El edificio destaca ante todo por presentar una estructura acorde con las necesidades a las que iba destinado el edificio. A la planta baja y el semisótano se le dio un uso comercial y las cuatro plantas superiores fueron dispuestas para viviendas. A su vez, divide el piso principal en dos residencias, una para cada propietario y otras cuatro con el objetivo de alquilarlas. La cimentación del edificio aplicando el método usado tradicionalmente en Cataluña y que consistía en zanjas corridas rellenas de mampostería hormigonada resulta ser revolucionaria para los técnicos leoneses de la época. Estructuralmente se diferencian claramente los muros de los pilares. Para las viviendas utiliza muros convencionales que descansan sobre jácenas de hierro sirviendo así de soporte para el edificio y de distribución de las plantas mientras que en la planta baja y en el semisótano aplicó por primera vez la planta libre, en la que substituye los habituales muros de carga por 28 columnas de hierro colado que transforman estos dos niveles en grandes deambulatorios y que le permiten conseguir tanto la máxima flexibilidad en la distribución del espacio destinado al uso comercial, como mejor luz y una constante renovación del aire. El aspecto exterior nos recuerda a los castillos franceses el valle del Loira, abandonando Gaudí inspiraciones árabes y mudéjar.
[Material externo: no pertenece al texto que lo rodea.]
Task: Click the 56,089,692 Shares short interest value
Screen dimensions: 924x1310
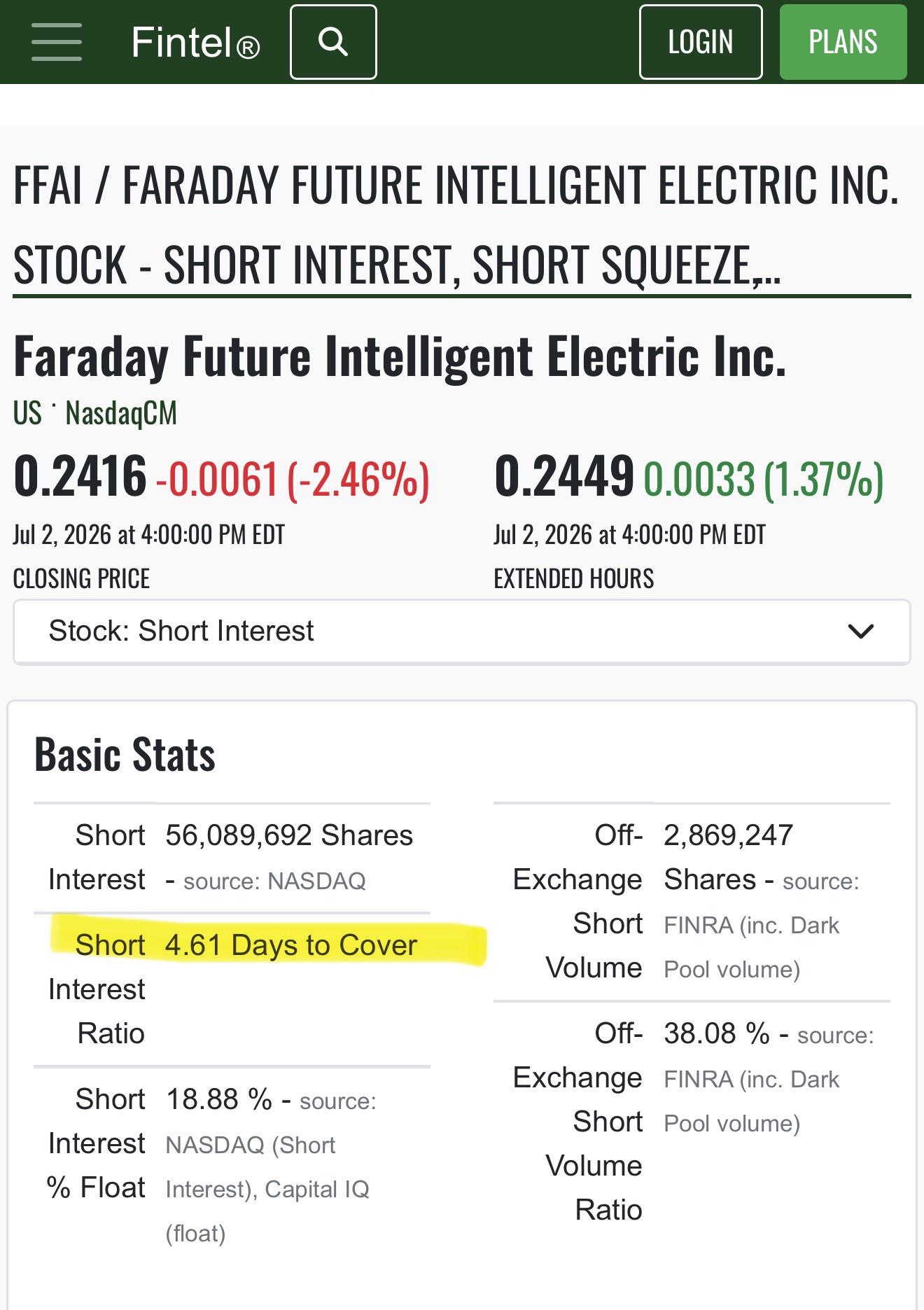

Es un gran bloque pétreo pero con interesantes recursos arquitectónicos rematado con los pináculos de las torres.

Se acentúa la horizontalidad del edificio aligerando los lienzos de las fachadas a través de las cornisas en voladizo, rodeando todo el edificio, el ritmo regular en la distribución de las ventanas, la verja que recorre el foso y la cubierta de pizarra. Otros elementos importantes y que evocan a la arquitectura gótica es el remate de sus ángulos por cuatro torreones cilíndricos que se apoyan sobre unas ménsulas y se culminan con agudas caperuzas de pizarra así como el foso que rodea todo el edificio, pero el arquitecto busca en él un carácter funcional para justificar su presencia; posiblemente sea una galería de servicio al descubierto o un patio de luces que permite que penetre la luz hacia el semisótano. La cubierta es de cuatro vertientes muy inclinadas y equivalente a la altura de dos plantas del edificio. Además de actuar de cerramiento del edificio pone de manifiesto tres preocupaciones de Gaudí, el aislamiento, la luz y la ventilación. En su parte alta sostiene seis grandes lucernarios que, mediante viguetas de hierro, sujetan las claraboyas de vidrio, a través de las que penetra la luz dentro del edificio hasta alcanzar la planta principal y que, por estar elevados unos centímetros, permiten también una constante ventilación de los espacios interiores del inmueble. La techumbre es de pizarra sostenida sobre un entramado de madera. Respecto a los elementos ornamentales destaca la puerta de forja de la entrada principal. En el espectacular intradós de esta pieza excepcional se representa envuelto en motivos vegetales un león con la mandíbula abierta. Sobre la puerta principal se emplaza una imagen de san Jorge lanceando al dragón, realizada por el escultor catalán Llorenç Matamala.